Dal 28 settembre al 7 ottobre tornerà uno degli appuntamenti più attesi per il Pistacchio di Bronte DOP: la sagra dedicata a questo prodotto, che dal 2009 ha ottenuto la denominazione di origine protetta. Per l’esattezza il frutto viene coltivato tra Bronte, Adrano e Biancavilla e viene denominato anche “oro verde”, perché produce nella zona annualmente una ricchezza di circa 20 milioni di euro. Ogni anno a fine settembre, in alcune piazze e vie del centro storico di Bronte si svolge la sagra del pistacchio, dove vengono realizzate curiose ambientazioni tipiche dell’antica civiltà contadina (arti e mestieri vengono riproposti grazie ad oggetti dell’epoca).
Nel corso della Sagra si possono assaggiare ed acquistare i prodotti ottenuti con la lavorazione del pistacchio, dal dolce al salato, per tutti i gusti e naturalmente non mancano i frutti stessi. Ogni anno l’evento attira migliaia di turisti provenienti anche dall’estero. La Sagra del Pistacchio di Bronte 2018, che giunge alla sua XXIX edizione, si terrà nelle giornate del 28, 29, 30 settembre e del 5, 6, 7 ottobre 2018.
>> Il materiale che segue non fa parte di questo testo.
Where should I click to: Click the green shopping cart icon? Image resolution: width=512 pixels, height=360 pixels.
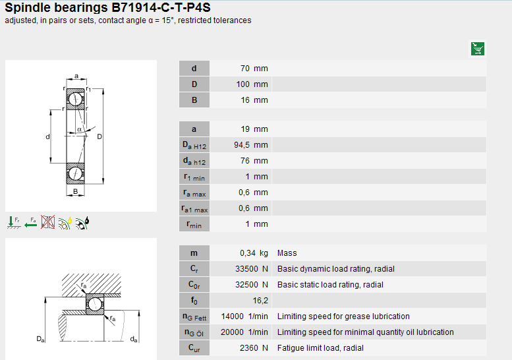pos(477,49)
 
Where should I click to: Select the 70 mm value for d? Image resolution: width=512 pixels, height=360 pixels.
pos(254,69)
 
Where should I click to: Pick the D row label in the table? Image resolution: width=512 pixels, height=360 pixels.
pos(194,84)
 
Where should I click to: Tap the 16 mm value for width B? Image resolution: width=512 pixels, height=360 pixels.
pos(254,100)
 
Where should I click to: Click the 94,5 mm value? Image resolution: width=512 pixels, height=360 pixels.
pos(251,144)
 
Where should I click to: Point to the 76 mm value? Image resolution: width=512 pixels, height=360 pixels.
pos(254,161)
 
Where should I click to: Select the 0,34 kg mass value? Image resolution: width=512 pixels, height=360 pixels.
pos(254,253)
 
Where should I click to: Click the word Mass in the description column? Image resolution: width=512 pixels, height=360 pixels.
pos(287,253)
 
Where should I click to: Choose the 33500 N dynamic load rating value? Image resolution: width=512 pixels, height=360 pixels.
pos(252,269)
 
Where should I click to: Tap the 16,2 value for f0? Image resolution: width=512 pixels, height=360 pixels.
pos(260,301)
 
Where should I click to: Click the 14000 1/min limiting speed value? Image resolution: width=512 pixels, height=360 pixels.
pos(244,316)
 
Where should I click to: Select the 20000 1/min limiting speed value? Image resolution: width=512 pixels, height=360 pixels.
pos(244,332)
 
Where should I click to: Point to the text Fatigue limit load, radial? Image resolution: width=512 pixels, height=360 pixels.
pos(320,348)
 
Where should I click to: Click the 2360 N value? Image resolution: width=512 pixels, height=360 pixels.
pos(254,348)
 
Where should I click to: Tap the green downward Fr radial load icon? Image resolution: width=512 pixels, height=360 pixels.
pos(14,222)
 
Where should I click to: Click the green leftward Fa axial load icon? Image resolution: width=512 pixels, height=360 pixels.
pos(31,223)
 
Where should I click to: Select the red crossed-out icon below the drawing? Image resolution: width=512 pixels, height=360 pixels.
pos(47,222)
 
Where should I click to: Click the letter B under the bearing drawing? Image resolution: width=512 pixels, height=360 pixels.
pos(75,191)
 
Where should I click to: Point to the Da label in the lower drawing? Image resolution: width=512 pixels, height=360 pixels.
pos(40,339)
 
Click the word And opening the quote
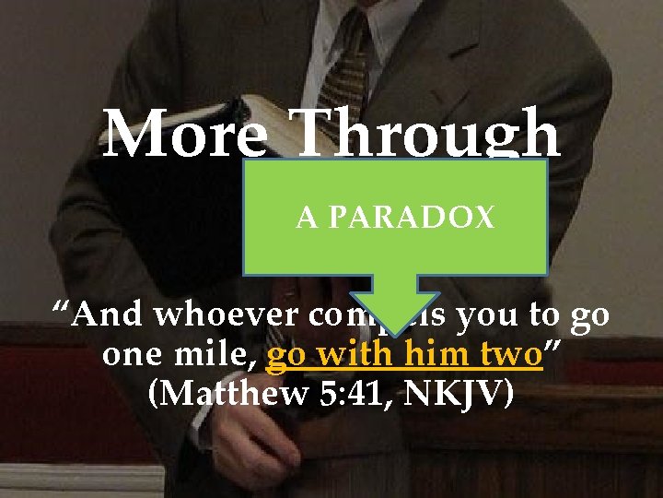point(109,315)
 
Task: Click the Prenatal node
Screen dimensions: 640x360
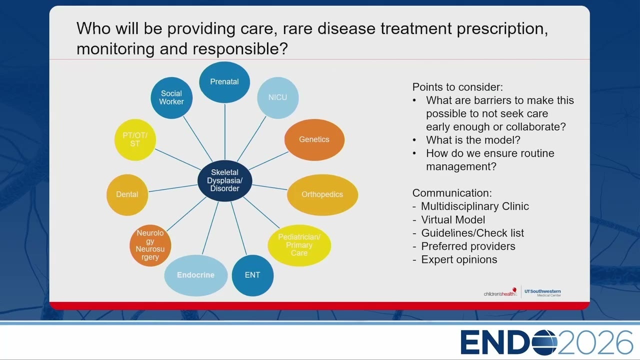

La raccolta del pistacchio brontese è biennale e, per tradizione, viene fatta negli anni dispari (quindi la prossima sarà nel 2019), tra la fine di agosto e gli inizi di settembre. Ogni pianta produce da 5 a 15 chilogrammi di tignosella (così è chiamato il frutto smallato ed asciugato) con punte massime di 20-30 Kg. Negli anni di non raccolta, quelli pari, “di scarica” per i coltivatori, si procede alla cosiddetta potatura verde (le gemme in fase di crescita vengono tolte a mano).
La potatura verde è una tradizione che si perde nella notte dei tempi, probabilmente risalente alla dominazione araba. Si tramanda da padre in figlio senza soluzione di continuità. Testimonianza di una cultura, quella contadina, secondo cui, grazie al “riposo”, la pianta assorbe dal terreno lavico le sostanze necessarie per produrre un frutto più ricco di aromi e pieno sapori inconfondibili. Ogni due anni (quelli dispari) si raccolgono oltre 30 mila quintali di pistacchi che rappresentano appena l’1% della produzione mondiale ma, per Bronte, l’elemento economico più significativo sia per la superficie a coltura interessata che per il rilevante valore della produzione.